Given instruction A ▸
According to the movie review passage, what do the two stars do for most of the movie?
Given instruction B ▸
Rewrite part of the movie review passage, changing "dearth" to "shortage": begin at the words "Then again, does" and stop after "the stitches showing.".

--- Start Selected text ---

Then again, does anyone really expect more from product such as this? Although the script, by J.H. Wyman (Pale Saints), was initially shopped around as a lower-budget project to feature relative unknowns, once Brad Pitt and Julia Roberts signed on--for their first feature together--it must have sounded like the cha-ching! heard round the world. That's fair enough, but what's odd is that the stars spend most of the movie apart, as dictated by the script, but also perhaps to accommodate their busy schedules. Add in a dismaying dearth of romantic chemistry--during their brief scenes together, the two actually seem afraid to touch each other--and we end up with a Frankenstein's monster of a movie: lots of interesting pieces cobbled together with all the stitches showing.

--- End Selected text ---
--- Start Collected material ---

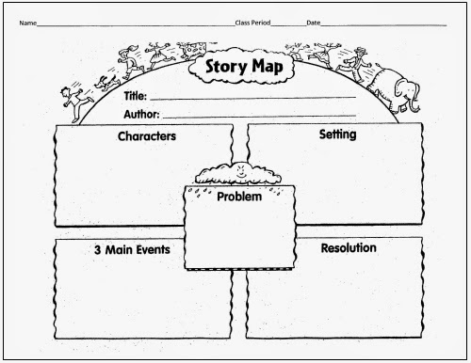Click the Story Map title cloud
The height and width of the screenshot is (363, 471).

--- End Collected material ---

Full response A ▸
They spend most of the movie apart.

Full response B ▸
Then again, does anyone really expect more from product such as this? Although the script, by J.H. Wyman (Pale Saints), was initially shopped around as a lower-budget project to feature relative unknowns, once Brad Pitt and Julia Roberts signed on--for their first feature together--it must have sounded like the cha-ching! heard round the world. That's fair enough, but what's odd is that the stars spend most of the movie apart, as dictated by the script, but also perhaps to accommodate their busy schedules. Add in a dismaying shortage of romantic chemistry--during their brief scenes together, the two actually seem afraid to touch each other--and we end up with a Frankenstein's monster of a movie: lots of interesting pieces cobbled together with all the stitches showing.